= Exercise requirements =
An exact transcription of every record is needed.

============================================================

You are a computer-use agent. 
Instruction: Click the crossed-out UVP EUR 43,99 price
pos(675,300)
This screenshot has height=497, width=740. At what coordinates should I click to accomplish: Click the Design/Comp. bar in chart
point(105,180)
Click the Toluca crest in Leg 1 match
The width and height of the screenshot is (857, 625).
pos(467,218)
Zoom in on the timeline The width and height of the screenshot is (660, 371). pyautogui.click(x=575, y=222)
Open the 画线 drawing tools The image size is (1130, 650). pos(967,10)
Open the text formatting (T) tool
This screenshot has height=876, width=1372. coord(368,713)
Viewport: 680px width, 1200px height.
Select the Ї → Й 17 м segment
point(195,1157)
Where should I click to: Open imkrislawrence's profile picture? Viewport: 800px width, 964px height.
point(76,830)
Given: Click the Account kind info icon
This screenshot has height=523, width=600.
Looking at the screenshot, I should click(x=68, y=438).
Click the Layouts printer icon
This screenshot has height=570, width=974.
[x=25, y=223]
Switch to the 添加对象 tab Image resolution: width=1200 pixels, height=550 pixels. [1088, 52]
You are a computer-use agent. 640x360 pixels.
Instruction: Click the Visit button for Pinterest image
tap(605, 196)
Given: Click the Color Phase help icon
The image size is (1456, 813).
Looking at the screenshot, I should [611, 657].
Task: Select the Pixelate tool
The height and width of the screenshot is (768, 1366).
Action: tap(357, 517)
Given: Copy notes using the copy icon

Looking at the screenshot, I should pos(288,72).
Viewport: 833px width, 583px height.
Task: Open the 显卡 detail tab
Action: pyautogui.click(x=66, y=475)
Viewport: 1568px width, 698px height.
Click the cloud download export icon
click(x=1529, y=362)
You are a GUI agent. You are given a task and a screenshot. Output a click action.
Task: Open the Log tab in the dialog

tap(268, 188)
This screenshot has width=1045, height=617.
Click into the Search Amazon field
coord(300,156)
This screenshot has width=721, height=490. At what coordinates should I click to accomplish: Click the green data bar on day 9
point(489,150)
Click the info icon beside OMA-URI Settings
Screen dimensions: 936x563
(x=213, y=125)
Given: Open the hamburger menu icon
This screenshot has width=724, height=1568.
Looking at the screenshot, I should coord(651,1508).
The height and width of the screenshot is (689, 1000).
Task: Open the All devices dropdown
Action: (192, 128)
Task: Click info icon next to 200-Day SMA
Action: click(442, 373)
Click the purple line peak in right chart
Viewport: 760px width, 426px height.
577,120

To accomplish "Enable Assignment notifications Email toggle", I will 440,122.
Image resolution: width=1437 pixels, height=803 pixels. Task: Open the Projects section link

============================================================

= Solution to this task =
You are a computer-use agent. 
Instruction: Click the crossed-out UVP EUR 43,99 price
pos(675,300)
This screenshot has height=497, width=740. At what coordinates should I click to accomplish: Click the Design/Comp. bar in chart
point(105,180)
Click the Toluca crest in Leg 1 match
The width and height of the screenshot is (857, 625).
pos(467,218)
Zoom in on the timeline The width and height of the screenshot is (660, 371). pyautogui.click(x=575, y=222)
Open the 画线 drawing tools The image size is (1130, 650). pos(967,10)
Open the text formatting (T) tool
This screenshot has height=876, width=1372. coord(368,713)
Viewport: 680px width, 1200px height.
Select the Ї → Й 17 м segment
point(195,1157)
Where should I click to: Open imkrislawrence's profile picture? Viewport: 800px width, 964px height.
point(76,830)
Given: Click the Account kind info icon
This screenshot has height=523, width=600.
Looking at the screenshot, I should click(x=68, y=438).
Click the Layouts printer icon
This screenshot has height=570, width=974.
[x=25, y=223]
Switch to the 添加对象 tab Image resolution: width=1200 pixels, height=550 pixels. [1088, 52]
You are a computer-use agent. 640x360 pixels.
Instruction: Click the Visit button for Pinterest image
tap(605, 196)
Given: Click the Color Phase help icon
The image size is (1456, 813).
Looking at the screenshot, I should [611, 657].
Task: Select the Pixelate tool
The height and width of the screenshot is (768, 1366).
Action: tap(357, 517)
Given: Copy notes using the copy icon

Looking at the screenshot, I should pos(288,72).
Viewport: 833px width, 583px height.
Task: Open the 显卡 detail tab
Action: pyautogui.click(x=66, y=475)
Viewport: 1568px width, 698px height.
Click the cloud download export icon
click(x=1529, y=362)
You are a GUI agent. You are given a task and a screenshot. Output a click action.
Task: Open the Log tab in the dialog

tap(268, 188)
This screenshot has width=1045, height=617.
Click into the Search Amazon field
coord(300,156)
This screenshot has width=721, height=490. At what coordinates should I click to accomplish: Click the green data bar on day 9
point(489,150)
Click the info icon beside OMA-URI Settings
Screen dimensions: 936x563
(x=213, y=125)
Given: Open the hamburger menu icon
This screenshot has width=724, height=1568.
Looking at the screenshot, I should coord(651,1508).
The height and width of the screenshot is (689, 1000).
Task: Open the All devices dropdown
Action: (192, 128)
Task: Click info icon next to 200-Day SMA
Action: click(442, 373)
Click the purple line peak in right chart
Viewport: 760px width, 426px height.
577,120

To accomplish "Enable Assignment notifications Email toggle", I will 440,122.
Image resolution: width=1437 pixels, height=803 pixels. Task: Open the Projects section link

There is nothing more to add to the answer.